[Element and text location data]
══════════
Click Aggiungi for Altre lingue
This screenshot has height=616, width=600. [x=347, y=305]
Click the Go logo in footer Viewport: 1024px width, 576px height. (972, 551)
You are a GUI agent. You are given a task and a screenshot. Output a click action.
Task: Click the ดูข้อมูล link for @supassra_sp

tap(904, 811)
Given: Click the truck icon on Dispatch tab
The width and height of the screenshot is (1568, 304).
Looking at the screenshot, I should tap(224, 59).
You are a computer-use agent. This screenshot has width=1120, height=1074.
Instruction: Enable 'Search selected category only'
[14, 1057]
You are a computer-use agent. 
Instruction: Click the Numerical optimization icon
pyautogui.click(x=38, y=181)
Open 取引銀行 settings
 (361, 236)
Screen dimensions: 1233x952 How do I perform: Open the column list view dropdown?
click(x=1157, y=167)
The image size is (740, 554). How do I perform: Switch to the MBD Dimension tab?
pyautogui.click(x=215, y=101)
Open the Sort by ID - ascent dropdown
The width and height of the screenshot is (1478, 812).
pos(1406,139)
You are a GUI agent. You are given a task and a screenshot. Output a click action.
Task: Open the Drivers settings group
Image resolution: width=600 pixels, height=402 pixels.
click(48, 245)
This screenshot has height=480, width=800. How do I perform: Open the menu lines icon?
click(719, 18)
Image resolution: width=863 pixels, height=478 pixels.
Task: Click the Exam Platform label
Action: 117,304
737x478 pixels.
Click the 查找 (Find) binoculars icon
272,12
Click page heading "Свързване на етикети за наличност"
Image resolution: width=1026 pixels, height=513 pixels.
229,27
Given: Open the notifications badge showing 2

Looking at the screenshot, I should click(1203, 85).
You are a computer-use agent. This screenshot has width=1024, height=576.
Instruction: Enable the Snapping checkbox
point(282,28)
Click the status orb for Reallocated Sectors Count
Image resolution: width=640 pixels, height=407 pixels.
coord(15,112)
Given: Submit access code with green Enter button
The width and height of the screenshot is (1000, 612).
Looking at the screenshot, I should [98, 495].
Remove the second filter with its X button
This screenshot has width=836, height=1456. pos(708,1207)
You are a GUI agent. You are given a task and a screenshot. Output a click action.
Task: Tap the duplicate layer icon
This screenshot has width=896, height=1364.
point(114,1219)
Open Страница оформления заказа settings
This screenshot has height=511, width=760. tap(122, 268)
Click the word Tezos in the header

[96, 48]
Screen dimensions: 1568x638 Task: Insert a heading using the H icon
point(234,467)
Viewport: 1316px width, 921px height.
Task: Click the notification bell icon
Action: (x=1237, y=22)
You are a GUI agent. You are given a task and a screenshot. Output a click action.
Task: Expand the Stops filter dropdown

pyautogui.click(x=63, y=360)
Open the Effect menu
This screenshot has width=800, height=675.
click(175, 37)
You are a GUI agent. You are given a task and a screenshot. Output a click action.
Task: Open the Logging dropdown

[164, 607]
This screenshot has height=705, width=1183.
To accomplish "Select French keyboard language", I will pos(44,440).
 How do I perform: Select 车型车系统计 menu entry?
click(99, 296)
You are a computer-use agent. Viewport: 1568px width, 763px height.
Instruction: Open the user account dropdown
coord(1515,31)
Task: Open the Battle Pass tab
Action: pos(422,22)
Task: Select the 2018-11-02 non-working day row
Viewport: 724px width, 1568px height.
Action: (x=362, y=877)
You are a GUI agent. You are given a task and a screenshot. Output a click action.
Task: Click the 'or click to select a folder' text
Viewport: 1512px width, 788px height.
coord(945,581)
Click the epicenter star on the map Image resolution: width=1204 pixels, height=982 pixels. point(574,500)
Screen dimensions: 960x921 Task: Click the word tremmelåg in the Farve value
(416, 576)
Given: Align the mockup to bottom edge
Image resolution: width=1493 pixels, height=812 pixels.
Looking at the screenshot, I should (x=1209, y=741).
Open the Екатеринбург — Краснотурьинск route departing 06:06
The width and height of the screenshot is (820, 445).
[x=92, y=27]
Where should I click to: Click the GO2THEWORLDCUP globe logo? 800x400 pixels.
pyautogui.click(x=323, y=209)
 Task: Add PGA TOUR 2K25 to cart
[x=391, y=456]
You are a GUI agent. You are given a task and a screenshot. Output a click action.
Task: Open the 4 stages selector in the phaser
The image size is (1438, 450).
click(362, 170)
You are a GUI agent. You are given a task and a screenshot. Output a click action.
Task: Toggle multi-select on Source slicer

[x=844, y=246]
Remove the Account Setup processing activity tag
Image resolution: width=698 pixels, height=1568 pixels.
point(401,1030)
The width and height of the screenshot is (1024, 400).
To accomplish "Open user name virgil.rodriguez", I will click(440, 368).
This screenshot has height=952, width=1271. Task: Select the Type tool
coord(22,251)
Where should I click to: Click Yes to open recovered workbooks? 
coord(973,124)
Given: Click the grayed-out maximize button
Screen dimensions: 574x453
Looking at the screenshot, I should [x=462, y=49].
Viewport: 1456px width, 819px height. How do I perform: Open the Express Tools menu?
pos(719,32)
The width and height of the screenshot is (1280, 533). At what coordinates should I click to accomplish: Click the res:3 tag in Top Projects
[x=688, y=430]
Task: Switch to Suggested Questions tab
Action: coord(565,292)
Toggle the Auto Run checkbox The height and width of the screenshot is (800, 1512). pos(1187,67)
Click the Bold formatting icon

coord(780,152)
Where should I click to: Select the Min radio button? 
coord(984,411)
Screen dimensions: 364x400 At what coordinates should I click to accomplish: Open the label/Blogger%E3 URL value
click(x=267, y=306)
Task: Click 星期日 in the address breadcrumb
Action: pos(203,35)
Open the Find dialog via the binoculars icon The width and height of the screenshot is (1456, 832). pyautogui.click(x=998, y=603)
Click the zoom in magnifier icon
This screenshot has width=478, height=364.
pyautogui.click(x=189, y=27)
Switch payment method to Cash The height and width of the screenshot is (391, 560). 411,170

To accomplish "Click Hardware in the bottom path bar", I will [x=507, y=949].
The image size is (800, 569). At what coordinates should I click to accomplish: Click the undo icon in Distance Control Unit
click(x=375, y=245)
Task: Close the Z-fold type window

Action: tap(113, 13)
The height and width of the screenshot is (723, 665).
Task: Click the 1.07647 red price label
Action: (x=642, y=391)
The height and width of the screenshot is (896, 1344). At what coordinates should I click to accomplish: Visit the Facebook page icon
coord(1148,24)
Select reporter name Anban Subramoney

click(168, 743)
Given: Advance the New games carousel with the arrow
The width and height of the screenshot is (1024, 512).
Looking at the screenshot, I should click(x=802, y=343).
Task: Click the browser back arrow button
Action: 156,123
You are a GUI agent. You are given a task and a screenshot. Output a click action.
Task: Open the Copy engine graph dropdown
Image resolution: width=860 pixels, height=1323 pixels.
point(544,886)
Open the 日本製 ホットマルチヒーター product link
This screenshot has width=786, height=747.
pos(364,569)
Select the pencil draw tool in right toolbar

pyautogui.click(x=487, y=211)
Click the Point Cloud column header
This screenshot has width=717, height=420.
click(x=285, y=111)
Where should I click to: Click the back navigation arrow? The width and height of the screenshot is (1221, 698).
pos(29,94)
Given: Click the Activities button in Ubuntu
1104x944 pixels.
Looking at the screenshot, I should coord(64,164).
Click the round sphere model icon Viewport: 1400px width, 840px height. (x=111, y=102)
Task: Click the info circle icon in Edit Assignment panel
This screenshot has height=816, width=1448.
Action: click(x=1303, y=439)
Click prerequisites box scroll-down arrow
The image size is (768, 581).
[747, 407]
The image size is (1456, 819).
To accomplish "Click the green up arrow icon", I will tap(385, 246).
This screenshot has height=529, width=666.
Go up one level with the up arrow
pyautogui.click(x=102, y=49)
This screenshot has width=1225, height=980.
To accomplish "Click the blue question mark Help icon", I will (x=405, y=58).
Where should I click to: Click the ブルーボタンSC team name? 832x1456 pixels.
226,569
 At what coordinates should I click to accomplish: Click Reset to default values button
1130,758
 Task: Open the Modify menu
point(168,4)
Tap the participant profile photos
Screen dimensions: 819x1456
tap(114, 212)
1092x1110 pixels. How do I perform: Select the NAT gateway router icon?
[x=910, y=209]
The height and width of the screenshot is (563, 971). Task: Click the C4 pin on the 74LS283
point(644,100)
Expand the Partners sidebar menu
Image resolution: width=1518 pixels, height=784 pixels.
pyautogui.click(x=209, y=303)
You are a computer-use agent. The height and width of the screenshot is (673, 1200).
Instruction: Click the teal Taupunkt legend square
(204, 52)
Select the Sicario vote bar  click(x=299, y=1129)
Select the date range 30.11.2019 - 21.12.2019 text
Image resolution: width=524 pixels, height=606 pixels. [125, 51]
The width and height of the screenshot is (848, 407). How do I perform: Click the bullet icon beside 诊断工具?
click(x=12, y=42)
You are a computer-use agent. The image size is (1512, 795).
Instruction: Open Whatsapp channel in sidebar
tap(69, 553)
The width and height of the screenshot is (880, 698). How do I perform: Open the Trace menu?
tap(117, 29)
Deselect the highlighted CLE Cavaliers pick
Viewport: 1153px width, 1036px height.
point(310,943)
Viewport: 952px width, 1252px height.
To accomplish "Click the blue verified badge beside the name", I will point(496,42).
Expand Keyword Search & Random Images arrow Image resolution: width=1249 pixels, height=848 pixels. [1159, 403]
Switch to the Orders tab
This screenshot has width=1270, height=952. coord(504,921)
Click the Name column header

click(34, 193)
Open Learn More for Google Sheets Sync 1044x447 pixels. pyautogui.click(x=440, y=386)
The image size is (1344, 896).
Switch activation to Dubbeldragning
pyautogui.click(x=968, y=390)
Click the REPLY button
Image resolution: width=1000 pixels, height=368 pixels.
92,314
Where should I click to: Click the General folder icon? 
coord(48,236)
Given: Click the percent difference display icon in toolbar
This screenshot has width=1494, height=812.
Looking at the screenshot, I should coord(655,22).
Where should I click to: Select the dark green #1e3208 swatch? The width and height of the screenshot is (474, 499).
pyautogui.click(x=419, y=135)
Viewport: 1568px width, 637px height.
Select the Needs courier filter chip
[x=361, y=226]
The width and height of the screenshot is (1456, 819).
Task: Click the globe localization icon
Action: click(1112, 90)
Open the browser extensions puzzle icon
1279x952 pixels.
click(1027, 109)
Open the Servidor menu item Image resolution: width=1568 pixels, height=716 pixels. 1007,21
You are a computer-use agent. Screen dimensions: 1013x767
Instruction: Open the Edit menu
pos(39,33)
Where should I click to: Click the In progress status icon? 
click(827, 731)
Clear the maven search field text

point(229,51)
══════════
**What the task requires:** Rewrite the entries from the start through the line containing "tap(904, 811)", substituting "interface agent" for "GUI agent" and leaving everything else unchanged.

**Correct answer:**
Click Aggiungi for Altre lingue
This screenshot has height=616, width=600. [x=347, y=305]
Click the Go logo in footer Viewport: 1024px width, 576px height. (972, 551)
You are a interface agent. You are given a task and a screenshot. Output a click action.
Task: Click the ดูข้อมูล link for @supassra_sp

tap(904, 811)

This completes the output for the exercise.